_HOW TO COMPLETE THIS TASK_
The records below are to be duplicated exactly as they appear.

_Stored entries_
++++++

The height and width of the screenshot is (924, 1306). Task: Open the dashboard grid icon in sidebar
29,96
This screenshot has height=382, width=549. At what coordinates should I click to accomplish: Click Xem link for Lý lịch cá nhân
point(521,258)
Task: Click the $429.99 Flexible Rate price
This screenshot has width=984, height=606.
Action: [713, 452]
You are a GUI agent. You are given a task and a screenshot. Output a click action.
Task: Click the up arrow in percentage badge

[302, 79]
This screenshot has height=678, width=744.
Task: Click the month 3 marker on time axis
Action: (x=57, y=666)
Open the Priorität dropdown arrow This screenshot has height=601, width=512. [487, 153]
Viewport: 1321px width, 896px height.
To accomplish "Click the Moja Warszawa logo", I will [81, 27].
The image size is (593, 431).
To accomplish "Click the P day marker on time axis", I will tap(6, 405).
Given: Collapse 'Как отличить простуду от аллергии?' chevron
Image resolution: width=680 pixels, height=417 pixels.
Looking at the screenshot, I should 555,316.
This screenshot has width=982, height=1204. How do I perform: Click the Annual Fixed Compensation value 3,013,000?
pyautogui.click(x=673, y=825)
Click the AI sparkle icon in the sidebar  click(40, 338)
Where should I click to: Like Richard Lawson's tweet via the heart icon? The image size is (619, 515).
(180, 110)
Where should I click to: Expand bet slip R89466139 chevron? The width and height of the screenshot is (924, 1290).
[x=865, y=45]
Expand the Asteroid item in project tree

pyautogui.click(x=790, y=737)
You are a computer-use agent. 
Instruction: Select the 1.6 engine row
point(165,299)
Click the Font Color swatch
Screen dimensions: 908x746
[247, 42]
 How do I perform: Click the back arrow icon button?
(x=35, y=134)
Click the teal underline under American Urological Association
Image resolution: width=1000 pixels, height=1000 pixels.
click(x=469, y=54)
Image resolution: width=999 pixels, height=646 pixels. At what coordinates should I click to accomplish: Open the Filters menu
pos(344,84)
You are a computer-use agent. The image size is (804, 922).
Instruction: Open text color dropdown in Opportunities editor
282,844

++++++

_EXERCISE SOLUTION_
The height and width of the screenshot is (924, 1306). Task: Open the dashboard grid icon in sidebar
29,96
This screenshot has height=382, width=549. At what coordinates should I click to accomplish: Click Xem link for Lý lịch cá nhân
point(521,258)
Task: Click the $429.99 Flexible Rate price
This screenshot has width=984, height=606.
Action: [713, 452]
You are a GUI agent. You are given a task and a screenshot. Output a click action.
Task: Click the up arrow in percentage badge

[302, 79]
This screenshot has height=678, width=744.
Task: Click the month 3 marker on time axis
Action: (x=57, y=666)
Open the Priorität dropdown arrow This screenshot has height=601, width=512. [487, 153]
Viewport: 1321px width, 896px height.
To accomplish "Click the Moja Warszawa logo", I will [81, 27].
The image size is (593, 431).
To accomplish "Click the P day marker on time axis", I will tap(6, 405).
Given: Collapse 'Как отличить простуду от аллергии?' chevron
Image resolution: width=680 pixels, height=417 pixels.
Looking at the screenshot, I should 555,316.
This screenshot has width=982, height=1204. How do I perform: Click the Annual Fixed Compensation value 3,013,000?
pyautogui.click(x=673, y=825)
Click the AI sparkle icon in the sidebar  click(40, 338)
Where should I click to: Like Richard Lawson's tweet via the heart icon? The image size is (619, 515).
(180, 110)
Where should I click to: Expand bet slip R89466139 chevron? The width and height of the screenshot is (924, 1290).
[x=865, y=45]
Expand the Asteroid item in project tree

pyautogui.click(x=790, y=737)
You are a computer-use agent. 
Instruction: Select the 1.6 engine row
point(165,299)
Click the Font Color swatch
Screen dimensions: 908x746
[247, 42]
 How do I perform: Click the back arrow icon button?
(x=35, y=134)
Click the teal underline under American Urological Association
Image resolution: width=1000 pixels, height=1000 pixels.
click(x=469, y=54)
Image resolution: width=999 pixels, height=646 pixels. At what coordinates should I click to accomplish: Open the Filters menu
pos(344,84)
You are a computer-use agent. The image size is (804, 922).
Instruction: Open text color dropdown in Opportunities editor
282,844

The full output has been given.